LA MELODIE DU BONHEUR

Parallèlement a ses films musicaux, Vincente Minnelli s’attaque à des œuvres de comédie pure devenues pour certaines des classiques. Le principe de chacune d’entre elles sera le même: faire une analyse sarcastique basée sur le comique de situation des codes et comportements de la petite bourgeoisie américaine. Le premier à passer sous le scalpel minnellien sera Le Père de la mariée (1950). Un grand succès mené par une Elizabeth Taylor encore jeune et un Spencer Tracy en grande forme qui sera complété l’année suivante par un second épisode un poil moins mordant, Allons donc, papa!. Le coup de maître de Minnelli surviendra deux ans plus tard avec La Roulotte du plaisir. Un projet initié par les comiques du petit écran Lucille Ball et Clinton Twiss qui séduit immédiatement le réalisateur. Ce dernier y voit la possibilité de renouer avec son talent de caricaturiste. Toutes les situations sont sur-dramatisées, les dialogues piquants, le public adhère à 100% et le film rapporte quatre millions de dollars à la firme. En 1957 il dirige Lauren Bacall et Gregory Peck dans La Femme modèle, s’amusant à confronter les deux mondes radicaux que sont la haute couture et le journalisme sportif. Sa dernière comédie pure sera réalisée sous l’égide de sa propre boîte de production flambant neuve, Venice Production qu’il a créée au terme de son contrat avec le Lion afin de garder une certaine crédibilité auprès des producteurs et des studios. Plus fin que les films précédents, Il faut marier papa joue en nuance sur la psychologie des personnages et leurs comportements.


Autres films proposant une incursion dans le milieu de la comédie classique: L’Horloge (1945) et Au revoir Charlie (1964). Ces deux films de Minnelli sont des œuvres à part dans l’ensemble de sa carrière.

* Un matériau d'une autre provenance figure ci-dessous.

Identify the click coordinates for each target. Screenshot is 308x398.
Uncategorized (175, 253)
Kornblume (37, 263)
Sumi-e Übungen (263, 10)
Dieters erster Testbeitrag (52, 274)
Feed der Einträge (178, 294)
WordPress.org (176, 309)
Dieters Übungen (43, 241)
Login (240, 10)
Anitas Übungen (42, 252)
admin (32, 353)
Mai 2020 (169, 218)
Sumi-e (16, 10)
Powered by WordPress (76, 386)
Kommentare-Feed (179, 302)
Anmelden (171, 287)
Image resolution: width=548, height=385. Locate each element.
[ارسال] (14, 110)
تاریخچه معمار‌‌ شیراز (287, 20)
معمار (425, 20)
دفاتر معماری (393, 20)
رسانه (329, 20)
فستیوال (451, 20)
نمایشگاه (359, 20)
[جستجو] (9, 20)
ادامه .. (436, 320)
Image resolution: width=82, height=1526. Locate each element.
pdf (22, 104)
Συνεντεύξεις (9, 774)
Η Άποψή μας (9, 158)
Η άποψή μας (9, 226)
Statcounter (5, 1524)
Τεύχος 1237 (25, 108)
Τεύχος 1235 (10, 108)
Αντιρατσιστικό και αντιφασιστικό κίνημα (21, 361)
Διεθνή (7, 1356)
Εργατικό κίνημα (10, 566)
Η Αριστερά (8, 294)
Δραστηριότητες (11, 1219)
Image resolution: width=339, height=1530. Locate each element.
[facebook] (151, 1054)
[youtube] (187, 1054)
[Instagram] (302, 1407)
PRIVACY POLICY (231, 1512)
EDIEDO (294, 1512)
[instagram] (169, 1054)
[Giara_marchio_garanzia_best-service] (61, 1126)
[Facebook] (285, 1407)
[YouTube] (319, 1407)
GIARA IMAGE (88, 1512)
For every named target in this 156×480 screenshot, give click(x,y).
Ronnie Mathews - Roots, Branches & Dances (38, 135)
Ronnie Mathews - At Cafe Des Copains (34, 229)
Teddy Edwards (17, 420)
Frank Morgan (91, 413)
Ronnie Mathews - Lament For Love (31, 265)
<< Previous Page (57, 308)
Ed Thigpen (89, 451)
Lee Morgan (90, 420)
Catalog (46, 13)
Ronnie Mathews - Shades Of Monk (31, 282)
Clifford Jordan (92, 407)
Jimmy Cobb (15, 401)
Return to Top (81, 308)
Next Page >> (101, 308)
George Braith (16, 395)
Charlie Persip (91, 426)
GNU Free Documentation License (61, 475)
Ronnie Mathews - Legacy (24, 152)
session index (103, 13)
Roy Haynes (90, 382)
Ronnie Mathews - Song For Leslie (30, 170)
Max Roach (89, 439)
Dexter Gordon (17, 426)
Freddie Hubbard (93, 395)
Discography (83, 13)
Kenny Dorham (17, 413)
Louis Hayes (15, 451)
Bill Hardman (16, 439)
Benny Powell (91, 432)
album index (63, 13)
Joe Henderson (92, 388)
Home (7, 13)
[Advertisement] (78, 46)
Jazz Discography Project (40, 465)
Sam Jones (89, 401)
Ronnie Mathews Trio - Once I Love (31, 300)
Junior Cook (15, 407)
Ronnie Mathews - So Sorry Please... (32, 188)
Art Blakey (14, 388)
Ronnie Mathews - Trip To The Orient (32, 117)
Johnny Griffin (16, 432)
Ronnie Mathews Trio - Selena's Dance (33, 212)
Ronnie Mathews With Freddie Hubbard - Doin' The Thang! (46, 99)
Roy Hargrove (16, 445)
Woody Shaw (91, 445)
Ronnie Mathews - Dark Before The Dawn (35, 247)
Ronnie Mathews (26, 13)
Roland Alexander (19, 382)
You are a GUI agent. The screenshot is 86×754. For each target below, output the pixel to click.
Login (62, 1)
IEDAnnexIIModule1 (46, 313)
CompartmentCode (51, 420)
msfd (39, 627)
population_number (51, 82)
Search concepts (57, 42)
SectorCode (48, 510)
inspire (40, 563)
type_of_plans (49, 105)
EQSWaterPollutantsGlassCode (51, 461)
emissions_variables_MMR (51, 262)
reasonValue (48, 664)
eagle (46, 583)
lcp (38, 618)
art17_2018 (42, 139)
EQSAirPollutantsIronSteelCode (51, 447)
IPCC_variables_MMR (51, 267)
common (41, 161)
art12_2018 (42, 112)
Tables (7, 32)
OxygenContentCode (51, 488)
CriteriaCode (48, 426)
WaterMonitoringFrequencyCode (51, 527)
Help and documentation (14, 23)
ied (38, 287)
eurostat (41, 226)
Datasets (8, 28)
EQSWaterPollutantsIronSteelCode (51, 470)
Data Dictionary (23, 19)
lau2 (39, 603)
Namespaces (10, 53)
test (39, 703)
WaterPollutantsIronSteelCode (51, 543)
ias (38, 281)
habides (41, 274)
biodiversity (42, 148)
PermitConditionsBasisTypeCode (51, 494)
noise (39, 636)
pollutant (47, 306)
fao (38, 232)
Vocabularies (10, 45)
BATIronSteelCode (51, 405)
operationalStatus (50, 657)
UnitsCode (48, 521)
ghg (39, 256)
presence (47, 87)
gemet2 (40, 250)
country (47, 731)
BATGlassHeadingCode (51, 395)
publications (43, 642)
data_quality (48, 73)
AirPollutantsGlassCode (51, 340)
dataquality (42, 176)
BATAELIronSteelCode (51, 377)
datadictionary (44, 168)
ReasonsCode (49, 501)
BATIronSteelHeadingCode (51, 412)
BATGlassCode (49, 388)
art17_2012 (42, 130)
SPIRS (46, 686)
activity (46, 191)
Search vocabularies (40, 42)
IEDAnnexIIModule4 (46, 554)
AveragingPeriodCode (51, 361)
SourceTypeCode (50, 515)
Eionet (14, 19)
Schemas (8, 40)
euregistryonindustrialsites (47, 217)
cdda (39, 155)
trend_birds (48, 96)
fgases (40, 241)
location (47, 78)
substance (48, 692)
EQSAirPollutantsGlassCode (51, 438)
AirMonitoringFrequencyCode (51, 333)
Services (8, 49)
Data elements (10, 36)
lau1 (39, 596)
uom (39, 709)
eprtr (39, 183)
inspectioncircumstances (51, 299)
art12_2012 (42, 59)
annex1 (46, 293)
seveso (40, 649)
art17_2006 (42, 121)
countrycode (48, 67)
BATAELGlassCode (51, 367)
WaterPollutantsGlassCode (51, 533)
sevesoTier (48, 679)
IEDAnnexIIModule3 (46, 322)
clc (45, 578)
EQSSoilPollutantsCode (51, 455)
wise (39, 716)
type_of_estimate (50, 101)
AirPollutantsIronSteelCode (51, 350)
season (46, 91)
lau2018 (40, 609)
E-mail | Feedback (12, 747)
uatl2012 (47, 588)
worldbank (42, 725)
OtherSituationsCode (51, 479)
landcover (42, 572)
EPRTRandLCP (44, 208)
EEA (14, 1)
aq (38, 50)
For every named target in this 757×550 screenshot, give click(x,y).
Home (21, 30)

Mis en scène pendant l’épopée de Ziegfeld Follies en 1944, L’Horloge introduit pour la première fois chez le réalisateur une thématique mélodramatique que pointent sans cesse du doigt des séquences délirantes jouant sur le comique de situation qu’il affectionne tant. Autre élément particulier: alors qu’à son habitude Vincente Minnelli dresse des tableaux de familles, de groupes, de communautés dont le conflit dilué sur plusieurs mois réside en leur noyau dur, il se focalise ici sur deux êtres s’affairant dans leur bulle pour lutter contre un seul élément, le temps. Alice et Joe n’ont que deux jours. Deux jours pour tomber amoureux, s’aimer, se marier, se quitter. Dans ce contexte il n’y a guère de place au rêve minnellien, il faut vivre le temps présent, le prendre à bras le corps, le fabuleux ne pouvant faire surface qu’à la fin du sablier. Une idée de lutte contre le temps qu’il retrouvera parmi d’autres dix ans plus tard dans Brigadoon. Une fois le film achevé, Vincente épouse Judy le 15 juin 1945. Au revoir Charlie a quant à lui des allures de film noir. Adapté de la pièce de George Axelrod, il propose un thème très novateur pour l’époque, celui de la réincarnation. Minnelli joue avec les corps de ses acteurs dans une mise en scène très respectueuse de son sujet. Il est au sommet de son art.